"Mandem-na de volta": Os cânticos dos apoiantes de Trump

Presidente dos EUA voltou a atacar congressista Ilhan Omar, de origem somali, com os seguidores a responderem "mandem-na de volta, mandem-na de volta".

Um comício de Donald Trump voltou na quarta-feira a dirigir ataques racistas contra a democrata Ilhan Omar, nascida na Somália, ficando depois a ouvir os seus apoiantes a gritarem "mandem-na de volta, mandem-na de volta".

Intervindo em Greensville (Carolina do Norte), num palanque que exibia o símbolo do Presidente dos EUA, Donald Trump deixou claro que a campanha para a sua reeleição vai repetir a estratégia de divisão racial e anti-imigração adotada há quatro anos, observaram jornalistas como Stephen Collinson, da CNN.

Com uma campanha "já encharcada de ódio" para as eleições de 2020, aqueles gritos dos seguidores do líder republicano "exemplificaram a política tribal e o nacionalismo branco" com que Trump "mostra claramente estar" a conduzir a campanha de reeleição - e "qualquer que seja o seu impacto na frágil harmonia social da América", escreveu aquele repórter acreditado junto da Casa Branca.

As quatro congressistas democratas com origens fora dos EUA que o próprio Donald Trump instou há dias a regressarem aos seus países de origem - e que são identificadas como "O Esquadrão", pela forma combativa como se têm distinguido durante este seu primeiro mandato - são Alexandria Ocasio-Cortez , Ayanna Pressley e Rashida Tlaib (todas nascidas nos EUA), além de Ilhan Omar.

O Washington Post, em editorial intitulado ""'O Esquadrão" odeia as políticas de Trump. Isso não significa que odeiem a América", escreveu esta quinta-feira ser "quase surreal ouvir republicanos chamar comunistas a outros congressistas - sem provas - depois de Trump ter passado meses a elogiar um verdadeiro estalinista como o ditador norte-coreano Kim Jong-Un".

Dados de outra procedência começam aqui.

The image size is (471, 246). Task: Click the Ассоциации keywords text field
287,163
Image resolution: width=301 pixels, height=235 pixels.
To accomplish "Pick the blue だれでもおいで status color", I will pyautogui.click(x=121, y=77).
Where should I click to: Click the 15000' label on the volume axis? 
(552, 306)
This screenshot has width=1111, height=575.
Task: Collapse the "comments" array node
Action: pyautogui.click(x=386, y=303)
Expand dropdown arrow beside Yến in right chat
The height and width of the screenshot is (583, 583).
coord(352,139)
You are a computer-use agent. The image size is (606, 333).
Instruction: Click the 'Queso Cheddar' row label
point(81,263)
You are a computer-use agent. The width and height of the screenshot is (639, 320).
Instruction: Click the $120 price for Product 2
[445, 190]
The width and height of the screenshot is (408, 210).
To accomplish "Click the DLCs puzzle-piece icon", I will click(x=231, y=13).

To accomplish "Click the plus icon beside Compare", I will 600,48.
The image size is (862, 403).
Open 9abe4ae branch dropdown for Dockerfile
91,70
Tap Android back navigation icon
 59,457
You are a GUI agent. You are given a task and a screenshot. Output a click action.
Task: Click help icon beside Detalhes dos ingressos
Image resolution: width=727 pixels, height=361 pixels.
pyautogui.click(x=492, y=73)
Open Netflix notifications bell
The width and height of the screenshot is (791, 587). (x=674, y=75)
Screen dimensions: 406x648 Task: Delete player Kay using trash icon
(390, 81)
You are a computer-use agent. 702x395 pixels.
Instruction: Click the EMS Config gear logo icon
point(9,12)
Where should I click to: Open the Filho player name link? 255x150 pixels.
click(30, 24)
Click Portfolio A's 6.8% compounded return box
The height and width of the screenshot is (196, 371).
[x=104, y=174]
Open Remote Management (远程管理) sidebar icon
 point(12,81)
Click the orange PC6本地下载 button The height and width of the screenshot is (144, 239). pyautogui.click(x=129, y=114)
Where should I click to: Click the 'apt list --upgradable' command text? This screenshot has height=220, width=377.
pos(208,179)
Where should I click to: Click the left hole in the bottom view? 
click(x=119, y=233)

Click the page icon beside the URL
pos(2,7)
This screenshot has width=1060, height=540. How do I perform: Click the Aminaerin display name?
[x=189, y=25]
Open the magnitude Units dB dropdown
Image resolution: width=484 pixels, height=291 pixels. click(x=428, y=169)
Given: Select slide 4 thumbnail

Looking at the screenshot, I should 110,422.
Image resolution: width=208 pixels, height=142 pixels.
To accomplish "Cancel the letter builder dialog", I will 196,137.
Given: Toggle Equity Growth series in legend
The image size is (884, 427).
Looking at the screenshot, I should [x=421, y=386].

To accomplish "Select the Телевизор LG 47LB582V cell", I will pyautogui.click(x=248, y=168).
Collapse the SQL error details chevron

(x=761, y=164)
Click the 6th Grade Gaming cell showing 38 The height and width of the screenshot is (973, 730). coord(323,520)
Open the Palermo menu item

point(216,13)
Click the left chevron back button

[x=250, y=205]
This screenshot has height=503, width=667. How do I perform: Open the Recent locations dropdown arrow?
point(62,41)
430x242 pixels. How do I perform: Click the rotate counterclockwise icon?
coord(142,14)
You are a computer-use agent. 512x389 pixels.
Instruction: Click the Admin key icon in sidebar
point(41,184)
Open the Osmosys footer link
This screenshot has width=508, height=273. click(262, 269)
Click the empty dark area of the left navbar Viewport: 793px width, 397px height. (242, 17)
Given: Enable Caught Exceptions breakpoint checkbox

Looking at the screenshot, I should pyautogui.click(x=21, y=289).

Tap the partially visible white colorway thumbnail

"Como os republicanos do Congresso que atacaram duramente o presidente Barack Obama durante oito anos deveriam reconhecer, confundir a falta de admiração por um determinado presidente, a sua administração, as suas políticas ou o seu partido com desrespeito pelos próprios Estados Unidos, viola os princípios fundadores da nação", continuou o jornal norte-americano, concluindo que "só há uma reação aceitável aos tweets de Trump: condenação, sem qualquer 'mas' associado".

Na CNN, o o historiador Timothy Naftali lembrou que os EUA já tiveram "presidentes racistas". Contudo, "não expressaram o seu racismo enquanto chefes do Estado, da forma como Donald Trump, através de suas ações [...] tem feito".

Na campanha eleitoral de 2016, os comícios de Donald Trump ficaram marcados pela demonização dos imigrantes latinos e pelos recorrentes gritos dos apoiantes contra a rival democrata Hillary Clinton: "Prendam-na, prendam-na."